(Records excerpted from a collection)
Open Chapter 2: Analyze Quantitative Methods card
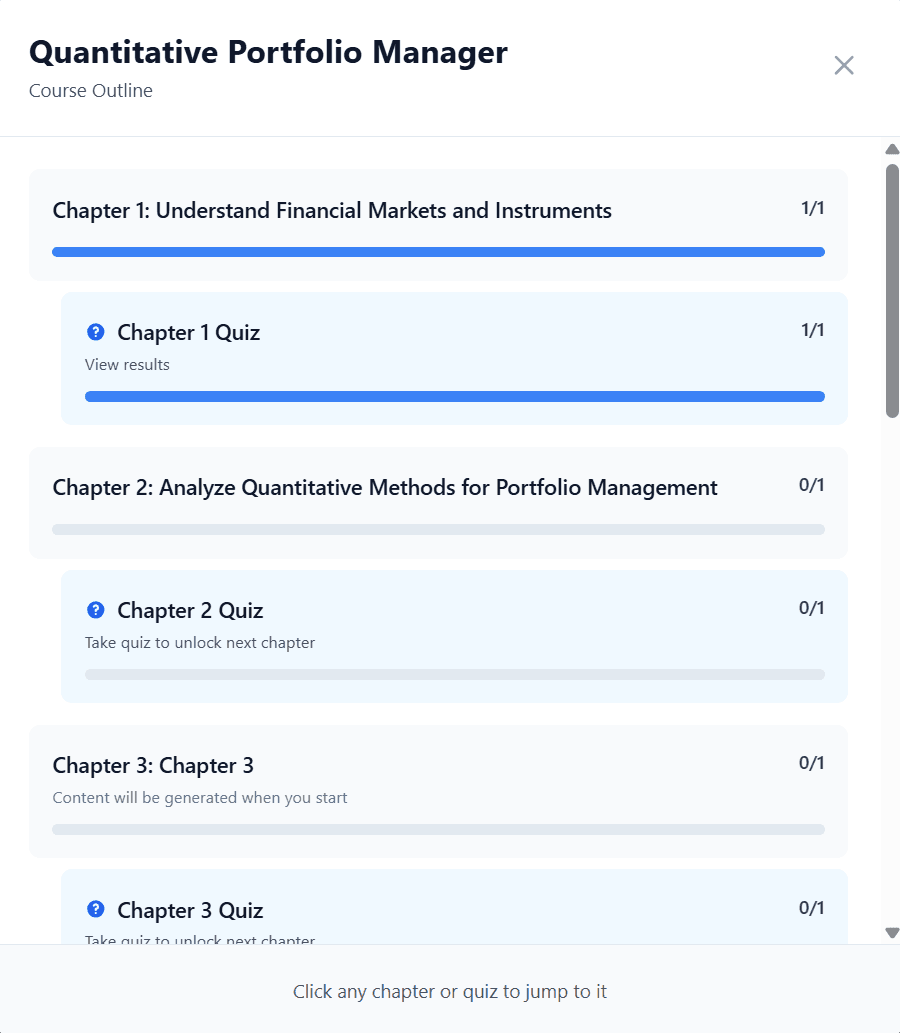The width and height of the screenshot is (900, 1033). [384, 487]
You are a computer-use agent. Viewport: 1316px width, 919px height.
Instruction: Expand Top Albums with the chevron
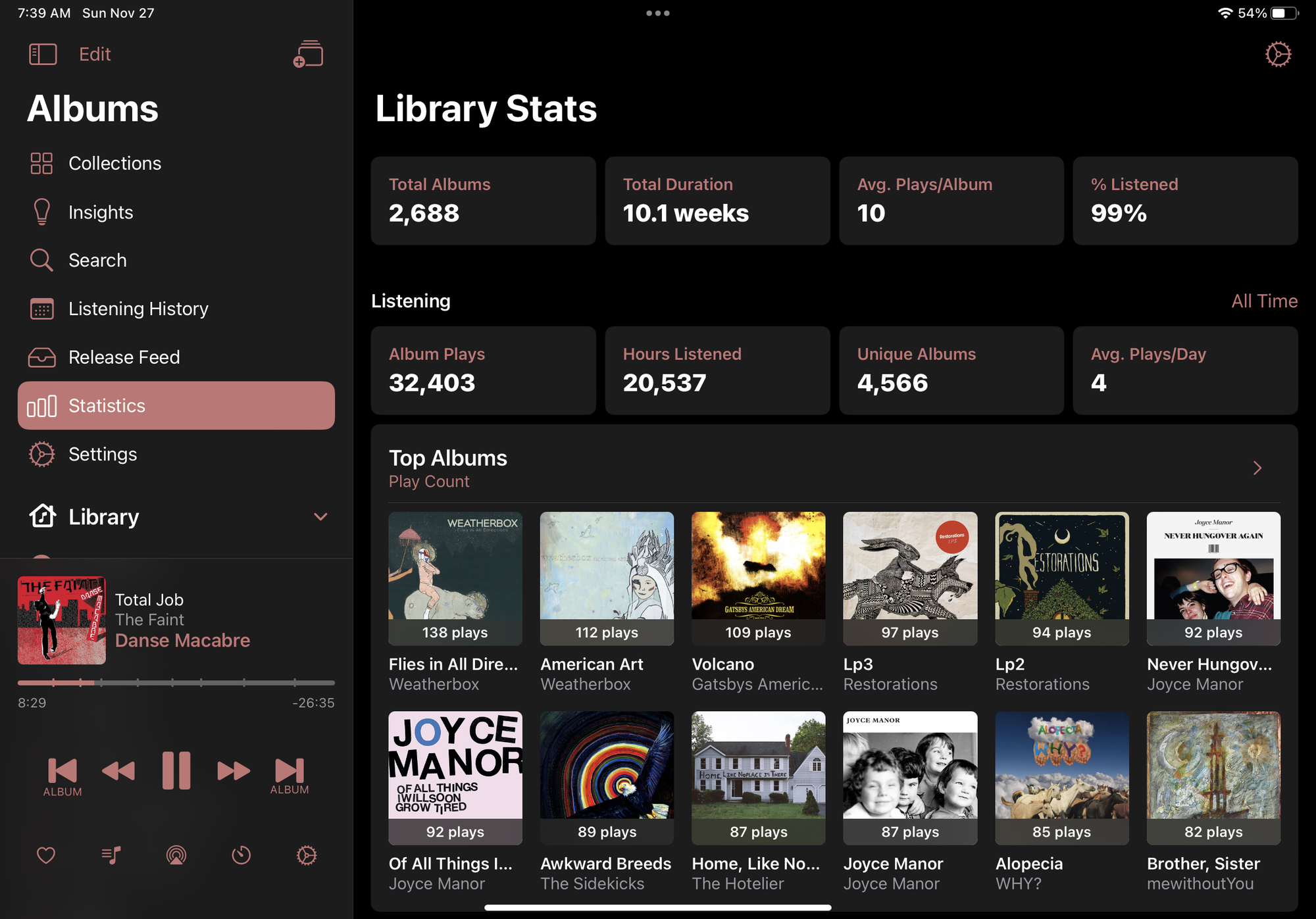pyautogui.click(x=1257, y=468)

Your instructions: Copy out every line above without change, dropping the pictures.

Solution to the problem:
Open Chapter 2: Analyze Quantitative Methods card
The width and height of the screenshot is (900, 1033). [384, 487]
You are a computer-use agent. Viewport: 1316px width, 919px height.
Instruction: Expand Top Albums with the chevron
pyautogui.click(x=1257, y=468)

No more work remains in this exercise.